When My Sugar Walks Down the Street

"When My Sugar Walks Down the Street (All the Little Birdies Go Tweet-Tweet-Tweet)" is a 1920s jazz standard, written by Gene Austin, Jimmy McHugh and Irving Mills in 1924.

The Victor Talking Machine Company (which years later would be bought by RCA and renamed RCA Victor at the end of 1928) made the first major recording of the song in January 1925.

Shilkret liked Austin's voice and paired Aileen Stanley, a top Victor artist, with Austin, unknown at the time, as vocalists, to be accompanied by Shilkret directing the Victor orchestra (see EDVR[2] for details of the recording).

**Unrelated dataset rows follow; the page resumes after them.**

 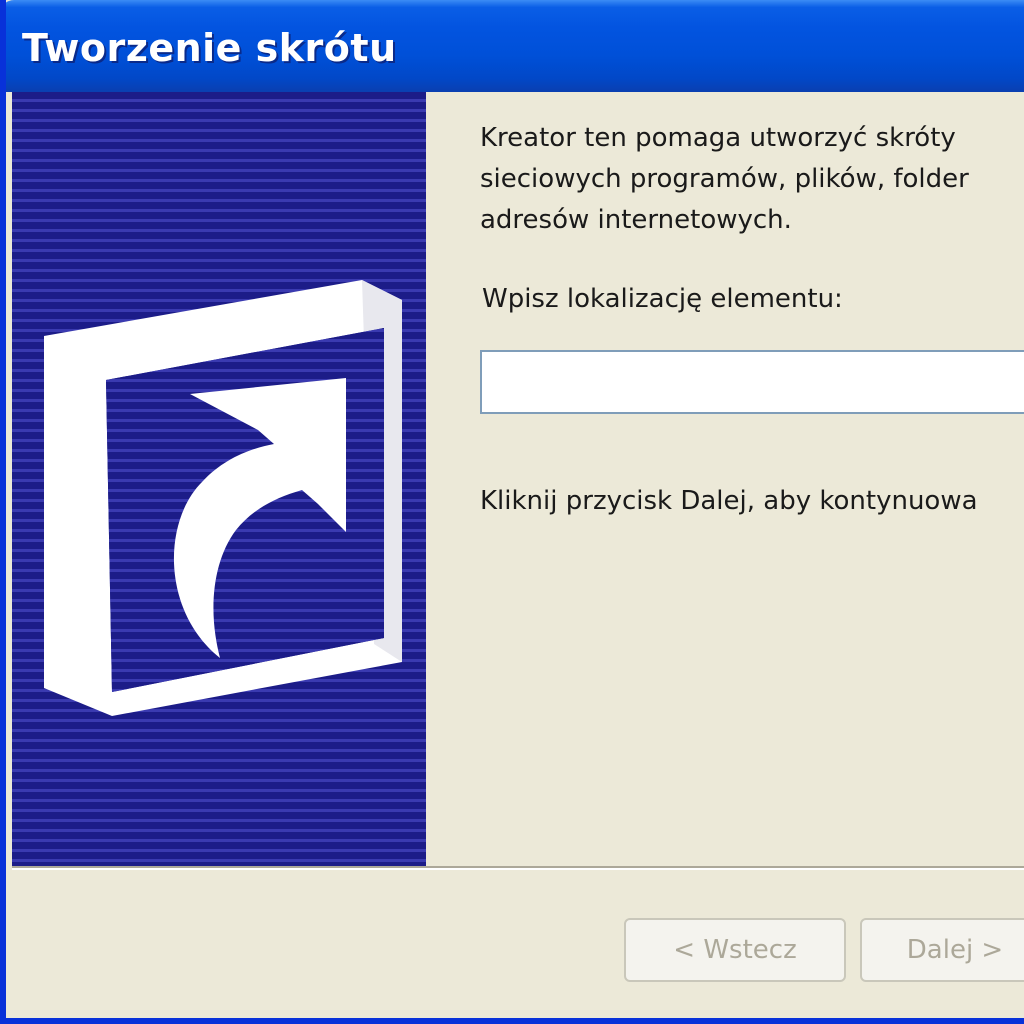 What do you see at coordinates (518, 944) in the screenshot?
I see `wizard-footer: < Wstecz Dalej >` at bounding box center [518, 944].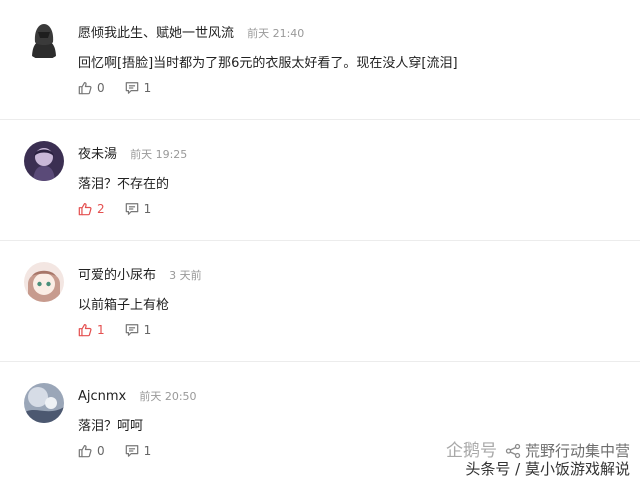  What do you see at coordinates (124, 184) in the screenshot?
I see `comment-text: 落泪？不存在的` at bounding box center [124, 184]. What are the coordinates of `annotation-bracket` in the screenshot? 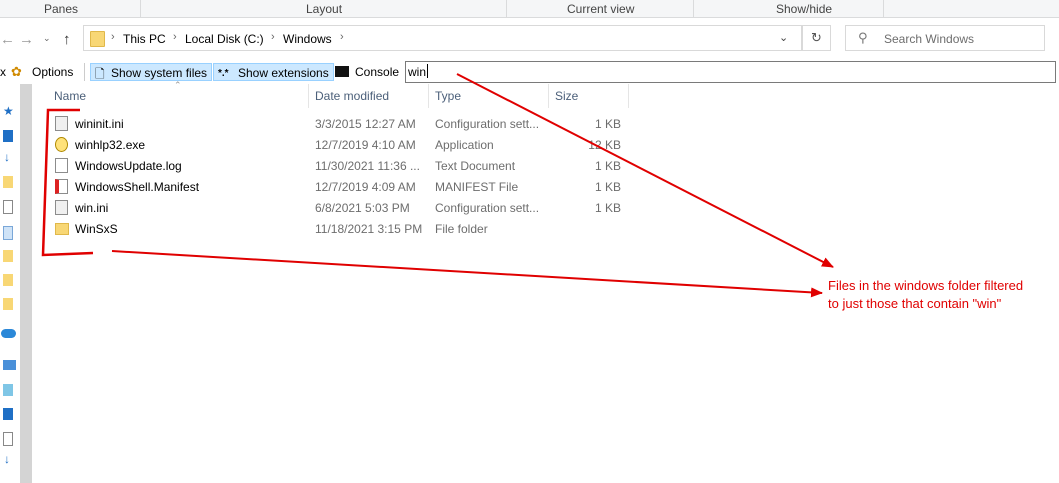 It's located at (68, 182). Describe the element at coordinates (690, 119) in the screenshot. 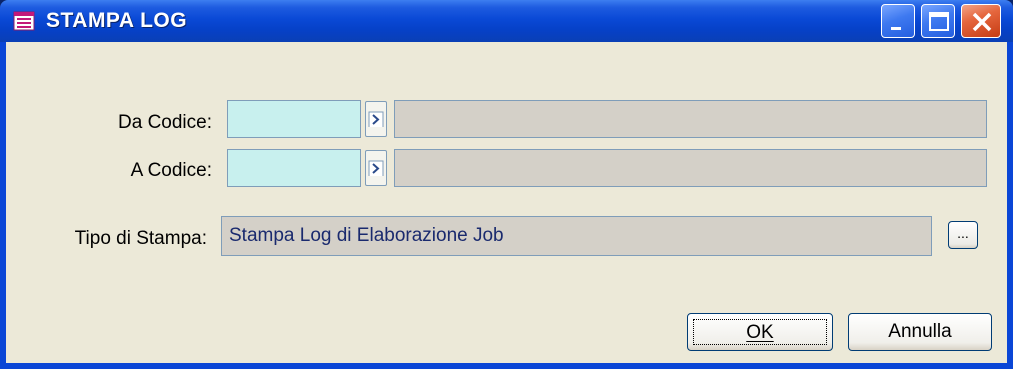

I see `da-codice-description` at that location. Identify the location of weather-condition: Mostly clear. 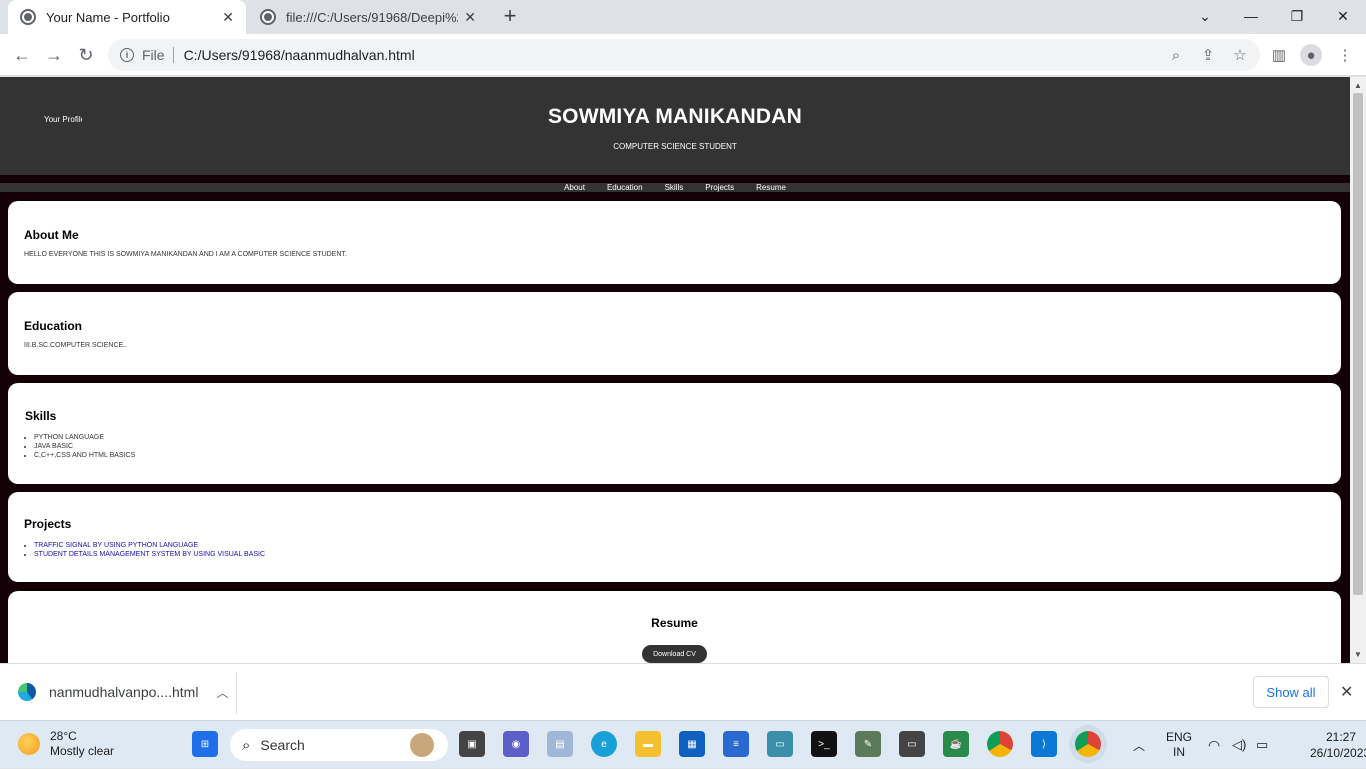
(82, 751).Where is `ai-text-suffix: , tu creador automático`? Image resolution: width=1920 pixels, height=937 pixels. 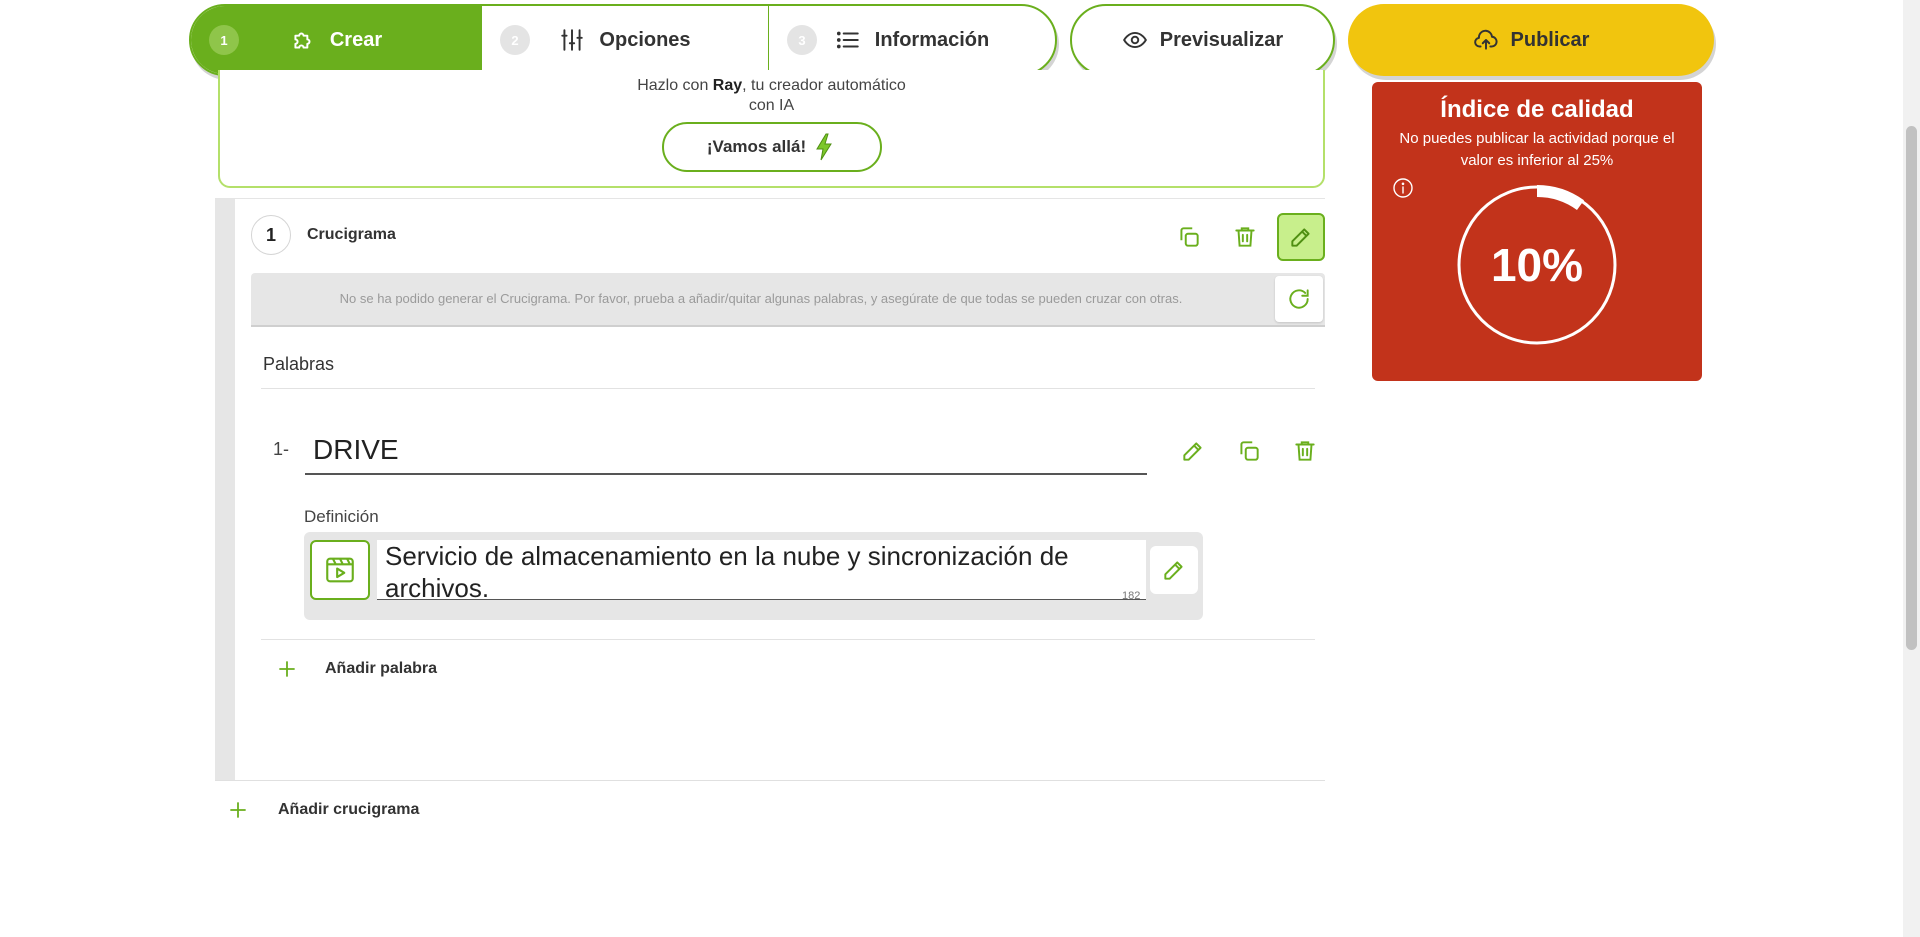 ai-text-suffix: , tu creador automático is located at coordinates (824, 86).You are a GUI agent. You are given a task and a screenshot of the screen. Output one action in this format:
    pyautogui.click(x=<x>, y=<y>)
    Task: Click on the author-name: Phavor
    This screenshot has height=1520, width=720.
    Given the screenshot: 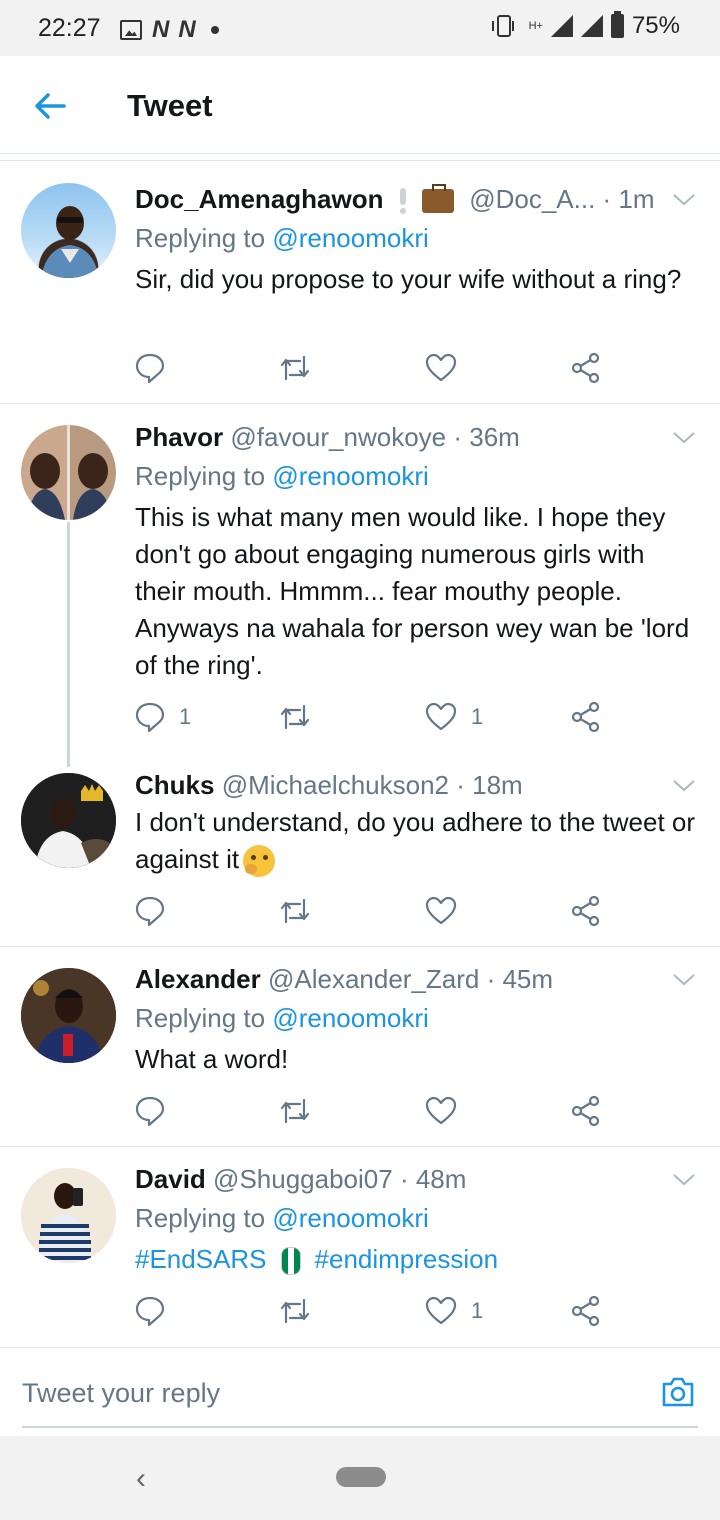 What is the action you would take?
    pyautogui.click(x=179, y=437)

"When My Sugar Walks Down the Street (All the Little Birdies Go Tweet-Tweet-Tweet)" was recorded by Duke Ellington, Nat King Cole, Bing Crosby (for his album Bing Crosby's Treasury - The Songs I Love), The Ink Spots, Hot Lips Page, Johnny Mathis, The Four Freshmen, Bix Beiderbecke, Red Nichols' Five Pennies, Ella Fitzgerald, Ralph Marterie, Sy Oliver, and the Wolverines Orchestra.

It should have been used for the 1954 musical movie A Star Is Born sung by Judy Garland and Jack Baker, but did not appear on the final edit nor on the director's cut (track released on the 2004 edition of the soundtrack by Sony).